58. The Respondent submits that the Claimant Union cannot extricate itself from its members as it seeks to do under paragraph 50 of its written submissions.  There can be no distinction between the Union and the grievants as the Recognition Agreement between the parties provides that the Claimant Union is sole Labour Organisation representing the Respondent’s employees.  It is also noteworthy that in the suit herein, the Claimant is acting on behalf of the grievants and not in its own capacity; therefore any claim against the Claimant is essentially a claim against it and its members jointly and severally.  See also the South African case of Supreme Spring, A Division of Metindustrial Ltd vs MEWUSA (supra) on the duty of the Union to curb the unlawful behavior of its members.

I find a case of lawful termination of employment in the circumstances.  As agreed, the issues relating to this cause arise out of a strike at the respondent’s work place in September, 2014.  The parties resorted to court and the matter was managed one way or the other.  This however did not deter the strike thereby

leading to disciplinary action and subsequent dismissal of the grievants from employment.  The respondent submits a case of unwarranted destruction of her property and disruption of work all leading to massive losses.  It is her case that this could have been avoided by the swift action of the claimant in the management of her members.  It was not done. A finding of lawful termination of employment therefore suffices in the circumstances.
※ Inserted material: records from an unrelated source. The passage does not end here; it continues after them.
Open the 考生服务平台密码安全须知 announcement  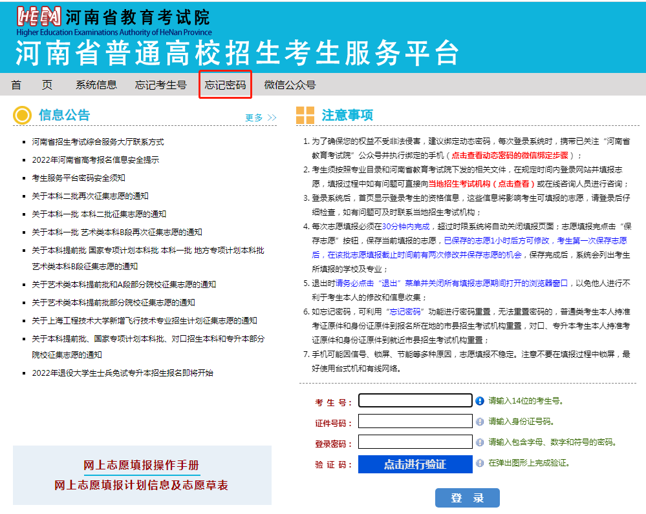pos(78,178)
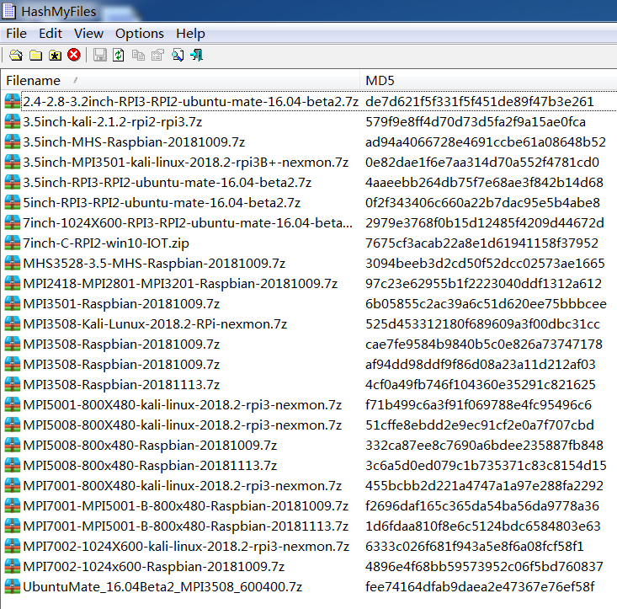Open the Options menu
Image resolution: width=617 pixels, height=609 pixels.
point(140,34)
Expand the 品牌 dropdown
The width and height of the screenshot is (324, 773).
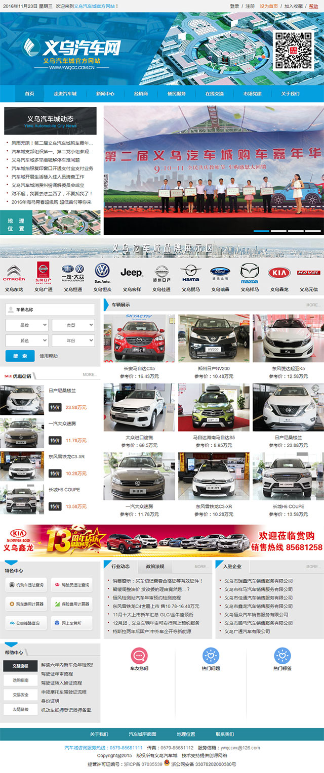[x=27, y=325]
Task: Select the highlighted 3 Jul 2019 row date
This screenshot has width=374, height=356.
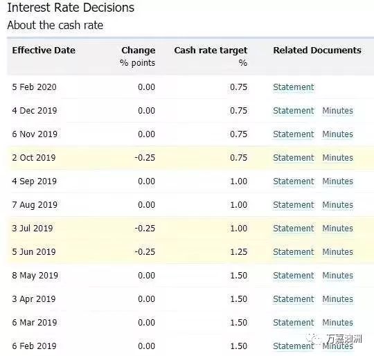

The place of industrial action, or do we call it strikes in the management of industrial relations in our system should now be re-evaluated.  What with the now rampant and customary practice of seeking recourse to this at all times in the event of disagreement and misunderstanding between employers and employees?  We must now wake up to the realization of the impact of strikes to the economy and consequential mainstay of our society.  This is by a total reorganization and placement of strikes to their proper place.  Disharmony, disruption and wanton destruction of property are not the essence of structured strikes or fair industrial relations.    This, however, should not be misconstrued as a licence for mischief by recalcitrant employers.  Parties beware.

The Counter – Claim is unfounded and not proven.  It cannot be sustained in the circumstances.

On a finding of a case for lawful termination of employment, the claimant is disentitled to the relief sought.

I am therefore inclined to dismiss the claim with costs to the respondent.

Delivered, dated and signed this 15th day of December, 2017.

D.K.Njagi Marete

JUDGE

Appearances

1. Mr. Khisa for the claimant union.

2. Mrs Opiyo instructed by Kaplan & Stratton Advocates for the respondent.